▶ _EXERCISE GOAL_
Provide nothing except how many lines of the data contain the word "ribbon".

▶ _RAW DATA_
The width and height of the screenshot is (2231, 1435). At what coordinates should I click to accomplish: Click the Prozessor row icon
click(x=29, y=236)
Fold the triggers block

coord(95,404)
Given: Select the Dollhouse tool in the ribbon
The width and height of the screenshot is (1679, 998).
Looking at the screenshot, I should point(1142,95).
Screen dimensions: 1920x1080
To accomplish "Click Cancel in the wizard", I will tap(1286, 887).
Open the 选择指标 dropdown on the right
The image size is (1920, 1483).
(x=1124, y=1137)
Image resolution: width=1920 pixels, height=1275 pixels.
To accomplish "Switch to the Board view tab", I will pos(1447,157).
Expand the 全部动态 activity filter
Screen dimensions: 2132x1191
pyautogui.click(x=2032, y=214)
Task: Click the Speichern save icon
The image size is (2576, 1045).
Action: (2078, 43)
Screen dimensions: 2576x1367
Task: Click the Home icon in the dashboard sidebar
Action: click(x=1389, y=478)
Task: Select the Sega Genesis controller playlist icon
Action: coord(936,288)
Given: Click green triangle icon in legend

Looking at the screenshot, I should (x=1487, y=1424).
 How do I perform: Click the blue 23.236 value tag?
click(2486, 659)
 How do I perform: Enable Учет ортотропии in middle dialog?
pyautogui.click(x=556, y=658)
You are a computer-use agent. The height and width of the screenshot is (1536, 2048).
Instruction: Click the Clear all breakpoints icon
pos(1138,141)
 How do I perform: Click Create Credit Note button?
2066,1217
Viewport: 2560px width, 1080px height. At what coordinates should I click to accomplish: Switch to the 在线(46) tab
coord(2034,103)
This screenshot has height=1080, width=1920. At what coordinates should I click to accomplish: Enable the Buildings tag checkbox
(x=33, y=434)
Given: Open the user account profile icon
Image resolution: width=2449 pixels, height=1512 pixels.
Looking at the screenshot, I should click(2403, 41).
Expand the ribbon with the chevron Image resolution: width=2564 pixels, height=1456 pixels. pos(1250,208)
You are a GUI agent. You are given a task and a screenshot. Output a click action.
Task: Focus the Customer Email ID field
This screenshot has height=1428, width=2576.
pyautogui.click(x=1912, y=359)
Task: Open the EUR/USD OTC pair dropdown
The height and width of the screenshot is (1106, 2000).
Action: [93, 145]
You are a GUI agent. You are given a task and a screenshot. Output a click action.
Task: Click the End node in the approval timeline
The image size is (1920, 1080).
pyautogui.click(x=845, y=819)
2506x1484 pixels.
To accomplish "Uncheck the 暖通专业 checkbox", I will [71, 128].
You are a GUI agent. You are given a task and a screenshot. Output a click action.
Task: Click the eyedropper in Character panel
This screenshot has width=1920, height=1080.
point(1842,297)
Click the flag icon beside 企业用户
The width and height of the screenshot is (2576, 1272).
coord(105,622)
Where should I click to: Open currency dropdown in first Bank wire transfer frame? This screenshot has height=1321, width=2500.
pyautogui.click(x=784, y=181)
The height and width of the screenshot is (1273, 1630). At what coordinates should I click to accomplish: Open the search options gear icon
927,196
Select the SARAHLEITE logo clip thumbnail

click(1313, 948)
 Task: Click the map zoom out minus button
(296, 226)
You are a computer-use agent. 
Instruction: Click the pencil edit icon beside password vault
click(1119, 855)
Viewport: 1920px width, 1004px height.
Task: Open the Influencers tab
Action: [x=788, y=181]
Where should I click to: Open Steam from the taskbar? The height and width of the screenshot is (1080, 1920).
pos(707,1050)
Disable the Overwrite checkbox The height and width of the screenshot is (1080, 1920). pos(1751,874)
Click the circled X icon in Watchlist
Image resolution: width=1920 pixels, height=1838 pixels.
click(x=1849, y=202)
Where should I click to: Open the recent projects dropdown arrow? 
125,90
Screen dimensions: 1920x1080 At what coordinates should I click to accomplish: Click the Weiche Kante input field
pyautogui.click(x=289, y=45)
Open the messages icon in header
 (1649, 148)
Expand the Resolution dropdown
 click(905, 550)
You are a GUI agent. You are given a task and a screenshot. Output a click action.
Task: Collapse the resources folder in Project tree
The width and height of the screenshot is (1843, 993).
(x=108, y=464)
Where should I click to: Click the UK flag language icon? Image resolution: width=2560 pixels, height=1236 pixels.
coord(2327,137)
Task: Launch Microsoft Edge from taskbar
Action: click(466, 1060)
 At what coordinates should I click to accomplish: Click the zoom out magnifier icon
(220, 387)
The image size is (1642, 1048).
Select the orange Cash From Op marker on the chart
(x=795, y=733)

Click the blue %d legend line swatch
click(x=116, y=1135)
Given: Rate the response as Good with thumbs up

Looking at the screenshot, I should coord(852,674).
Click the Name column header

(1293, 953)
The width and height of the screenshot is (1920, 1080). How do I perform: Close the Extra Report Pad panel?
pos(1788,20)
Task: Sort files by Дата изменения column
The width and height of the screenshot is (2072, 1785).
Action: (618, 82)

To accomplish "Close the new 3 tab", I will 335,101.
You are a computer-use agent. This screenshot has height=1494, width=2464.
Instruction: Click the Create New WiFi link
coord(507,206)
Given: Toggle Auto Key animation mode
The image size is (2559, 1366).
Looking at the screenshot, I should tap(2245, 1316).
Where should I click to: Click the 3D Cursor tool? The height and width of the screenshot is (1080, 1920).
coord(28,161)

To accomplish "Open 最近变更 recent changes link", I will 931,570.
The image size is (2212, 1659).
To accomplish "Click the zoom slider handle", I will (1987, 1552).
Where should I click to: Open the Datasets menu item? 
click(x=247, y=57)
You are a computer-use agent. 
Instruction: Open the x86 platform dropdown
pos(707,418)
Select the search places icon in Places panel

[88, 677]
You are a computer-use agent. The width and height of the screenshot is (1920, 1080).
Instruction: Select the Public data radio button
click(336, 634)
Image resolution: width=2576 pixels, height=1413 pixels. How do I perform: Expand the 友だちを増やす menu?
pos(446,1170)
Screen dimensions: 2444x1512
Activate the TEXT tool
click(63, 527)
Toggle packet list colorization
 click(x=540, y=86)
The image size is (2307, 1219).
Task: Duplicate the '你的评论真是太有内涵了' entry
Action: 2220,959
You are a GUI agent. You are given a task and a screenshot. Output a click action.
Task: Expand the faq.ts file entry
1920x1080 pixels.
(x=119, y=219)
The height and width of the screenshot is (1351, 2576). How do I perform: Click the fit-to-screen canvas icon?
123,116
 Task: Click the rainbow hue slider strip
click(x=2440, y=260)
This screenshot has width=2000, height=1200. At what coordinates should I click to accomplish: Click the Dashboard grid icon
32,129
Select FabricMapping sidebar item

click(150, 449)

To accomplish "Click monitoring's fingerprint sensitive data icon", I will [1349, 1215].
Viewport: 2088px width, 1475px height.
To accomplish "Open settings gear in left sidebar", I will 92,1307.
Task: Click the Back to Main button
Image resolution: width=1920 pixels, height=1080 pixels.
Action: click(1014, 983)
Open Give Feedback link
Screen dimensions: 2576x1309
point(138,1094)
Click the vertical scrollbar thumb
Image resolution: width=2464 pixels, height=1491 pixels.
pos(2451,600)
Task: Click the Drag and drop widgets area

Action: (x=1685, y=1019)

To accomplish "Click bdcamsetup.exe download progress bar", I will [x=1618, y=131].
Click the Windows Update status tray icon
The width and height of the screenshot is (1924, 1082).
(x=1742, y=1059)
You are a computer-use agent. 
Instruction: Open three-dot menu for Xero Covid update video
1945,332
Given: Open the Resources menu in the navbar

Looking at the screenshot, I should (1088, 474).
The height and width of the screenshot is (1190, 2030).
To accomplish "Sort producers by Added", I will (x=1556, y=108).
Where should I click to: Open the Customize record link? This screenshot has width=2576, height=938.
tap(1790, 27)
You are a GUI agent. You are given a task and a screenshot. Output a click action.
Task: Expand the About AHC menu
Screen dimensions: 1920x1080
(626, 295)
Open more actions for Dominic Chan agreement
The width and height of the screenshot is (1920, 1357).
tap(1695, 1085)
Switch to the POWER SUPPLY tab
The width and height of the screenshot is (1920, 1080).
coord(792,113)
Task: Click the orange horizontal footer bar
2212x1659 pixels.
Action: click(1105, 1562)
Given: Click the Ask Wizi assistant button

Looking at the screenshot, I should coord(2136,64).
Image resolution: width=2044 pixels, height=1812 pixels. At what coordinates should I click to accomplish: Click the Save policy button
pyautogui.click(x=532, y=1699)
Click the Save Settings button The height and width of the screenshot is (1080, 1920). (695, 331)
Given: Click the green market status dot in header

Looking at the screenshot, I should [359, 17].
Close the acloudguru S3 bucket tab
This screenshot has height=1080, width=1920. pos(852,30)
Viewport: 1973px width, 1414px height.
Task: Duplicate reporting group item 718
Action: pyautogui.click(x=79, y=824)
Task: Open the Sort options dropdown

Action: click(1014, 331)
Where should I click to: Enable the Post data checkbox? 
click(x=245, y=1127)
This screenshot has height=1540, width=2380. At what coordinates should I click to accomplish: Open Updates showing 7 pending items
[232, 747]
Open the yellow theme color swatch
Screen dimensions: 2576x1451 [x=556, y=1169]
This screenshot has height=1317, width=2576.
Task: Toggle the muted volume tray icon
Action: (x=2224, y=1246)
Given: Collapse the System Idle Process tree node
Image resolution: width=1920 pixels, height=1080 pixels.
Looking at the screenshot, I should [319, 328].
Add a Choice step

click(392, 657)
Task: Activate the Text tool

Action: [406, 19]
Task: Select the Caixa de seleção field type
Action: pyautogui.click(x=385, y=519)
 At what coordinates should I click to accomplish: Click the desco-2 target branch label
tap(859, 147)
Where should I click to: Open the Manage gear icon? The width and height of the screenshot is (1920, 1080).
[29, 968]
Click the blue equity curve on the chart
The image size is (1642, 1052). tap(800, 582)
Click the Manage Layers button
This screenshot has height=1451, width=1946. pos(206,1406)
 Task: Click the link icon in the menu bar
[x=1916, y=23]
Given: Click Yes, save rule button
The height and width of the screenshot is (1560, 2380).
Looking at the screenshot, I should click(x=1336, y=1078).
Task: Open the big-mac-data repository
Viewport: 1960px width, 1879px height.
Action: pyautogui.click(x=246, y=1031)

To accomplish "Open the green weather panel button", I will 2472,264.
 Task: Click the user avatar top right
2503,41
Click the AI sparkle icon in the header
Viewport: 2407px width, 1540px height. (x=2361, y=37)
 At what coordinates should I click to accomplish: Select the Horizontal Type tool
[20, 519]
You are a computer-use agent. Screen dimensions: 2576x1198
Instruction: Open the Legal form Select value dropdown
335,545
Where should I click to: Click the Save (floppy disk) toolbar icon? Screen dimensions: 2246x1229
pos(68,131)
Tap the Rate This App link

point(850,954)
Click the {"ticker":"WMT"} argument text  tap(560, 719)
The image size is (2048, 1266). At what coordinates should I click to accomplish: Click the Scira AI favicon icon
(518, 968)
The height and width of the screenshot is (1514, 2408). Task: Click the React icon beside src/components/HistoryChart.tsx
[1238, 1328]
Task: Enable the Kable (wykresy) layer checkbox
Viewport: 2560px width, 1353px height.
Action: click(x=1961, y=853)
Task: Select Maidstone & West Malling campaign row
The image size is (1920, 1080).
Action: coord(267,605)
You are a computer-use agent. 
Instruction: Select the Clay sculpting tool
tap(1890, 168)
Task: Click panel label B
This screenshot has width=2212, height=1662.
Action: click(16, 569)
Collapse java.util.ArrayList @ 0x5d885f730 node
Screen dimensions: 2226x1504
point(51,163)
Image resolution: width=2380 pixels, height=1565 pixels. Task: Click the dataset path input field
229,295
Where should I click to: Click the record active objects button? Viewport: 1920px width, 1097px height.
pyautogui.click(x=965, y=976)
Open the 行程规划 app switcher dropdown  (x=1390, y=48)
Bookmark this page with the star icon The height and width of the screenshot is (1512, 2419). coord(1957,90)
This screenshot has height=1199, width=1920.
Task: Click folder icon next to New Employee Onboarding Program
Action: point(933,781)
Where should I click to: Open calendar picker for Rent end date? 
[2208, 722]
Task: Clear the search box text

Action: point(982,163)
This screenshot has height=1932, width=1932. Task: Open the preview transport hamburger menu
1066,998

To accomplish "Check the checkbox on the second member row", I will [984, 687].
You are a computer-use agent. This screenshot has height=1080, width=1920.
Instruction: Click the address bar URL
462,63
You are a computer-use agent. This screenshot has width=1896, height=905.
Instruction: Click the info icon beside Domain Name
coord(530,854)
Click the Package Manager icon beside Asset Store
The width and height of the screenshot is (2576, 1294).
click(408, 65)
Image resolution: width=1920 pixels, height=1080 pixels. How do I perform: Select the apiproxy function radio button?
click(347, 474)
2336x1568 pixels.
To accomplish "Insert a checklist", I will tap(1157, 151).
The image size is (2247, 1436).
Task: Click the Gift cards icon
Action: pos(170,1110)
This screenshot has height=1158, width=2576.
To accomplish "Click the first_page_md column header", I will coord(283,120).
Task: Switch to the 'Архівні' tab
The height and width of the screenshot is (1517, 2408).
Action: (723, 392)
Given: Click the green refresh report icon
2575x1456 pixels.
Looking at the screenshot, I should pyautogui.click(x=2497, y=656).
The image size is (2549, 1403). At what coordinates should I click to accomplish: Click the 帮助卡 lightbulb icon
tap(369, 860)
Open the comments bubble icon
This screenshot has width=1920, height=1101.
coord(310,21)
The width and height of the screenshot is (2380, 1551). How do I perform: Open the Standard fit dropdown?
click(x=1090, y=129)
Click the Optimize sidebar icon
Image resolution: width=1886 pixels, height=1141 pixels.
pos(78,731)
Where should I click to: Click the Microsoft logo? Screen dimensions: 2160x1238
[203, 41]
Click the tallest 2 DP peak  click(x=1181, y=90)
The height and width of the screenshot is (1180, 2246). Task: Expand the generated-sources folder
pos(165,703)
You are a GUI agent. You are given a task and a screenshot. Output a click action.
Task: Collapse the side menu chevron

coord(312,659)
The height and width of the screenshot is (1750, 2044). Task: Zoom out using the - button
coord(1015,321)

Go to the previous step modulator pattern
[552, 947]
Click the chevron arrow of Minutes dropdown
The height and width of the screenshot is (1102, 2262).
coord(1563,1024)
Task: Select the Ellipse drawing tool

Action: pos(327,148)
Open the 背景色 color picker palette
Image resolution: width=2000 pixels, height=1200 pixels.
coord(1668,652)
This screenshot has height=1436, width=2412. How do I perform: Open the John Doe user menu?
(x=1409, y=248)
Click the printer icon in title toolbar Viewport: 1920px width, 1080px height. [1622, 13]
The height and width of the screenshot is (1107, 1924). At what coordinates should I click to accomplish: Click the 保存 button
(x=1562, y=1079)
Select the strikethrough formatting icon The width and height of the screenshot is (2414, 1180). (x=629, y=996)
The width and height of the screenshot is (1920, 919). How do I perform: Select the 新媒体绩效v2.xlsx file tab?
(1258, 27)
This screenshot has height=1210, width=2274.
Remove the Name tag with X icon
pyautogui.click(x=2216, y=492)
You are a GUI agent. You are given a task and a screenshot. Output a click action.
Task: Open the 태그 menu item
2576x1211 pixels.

▶ _THE COMPLETED TASK_
2